Magic wand. I found I could more-or-less manage to type while holding a chopstick. So stuck a marker cube on one end, and an arc-sliced-off a small-Xmass-ball on tip, so it slides smoothly across (thinkpad) keys. Barber-pole rotation marker. Anvil'ed tip pressure sensor, a finger microswitch, and very thin and soft ribbon cable to arduino. But didn't actually get the pressure sensor working before punted on all this. Chopstick was narrow enough to avoid breaking hand tracking.

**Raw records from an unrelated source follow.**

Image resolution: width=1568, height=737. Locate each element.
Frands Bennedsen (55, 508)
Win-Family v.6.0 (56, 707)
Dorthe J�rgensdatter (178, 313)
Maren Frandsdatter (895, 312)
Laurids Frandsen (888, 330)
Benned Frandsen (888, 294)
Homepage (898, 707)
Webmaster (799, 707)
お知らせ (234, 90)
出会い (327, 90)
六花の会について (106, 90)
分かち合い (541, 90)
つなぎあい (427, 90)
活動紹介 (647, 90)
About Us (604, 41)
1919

Some gotchas: 2K camera resolution was painful for tracking. (Several years ago) mediapipe finger tracking was annoyingly noisy for doing stereo. You only get one usb2 camera per usb port, even if it's usb3 (maybe usb3 cameras allow working around that limit nowadays?). If you do hand, arm, face and marker tracking on several cameras, even with native gpu mediapipe, you're burning a lot of gpu just on the human interface device, before your likely-graphical-itself app even starts. If I had it to do over now, I'd punt mirrors, use 4K usb3 cameras, and at least with desktop, more cameras. Nicely merging high-latency camera tracking with lower-latency keyboard, touchpad, and graphics tablets, requires changes to the input event pipeline, and adapting apps to deal with "oh my! That space key pressed several keys ago - it was pressed with a pointer finger at position 3!, so that means we roll back app state and then ...".
Here we are a half-century later, still banging on glorified xerox altos. We're so broken.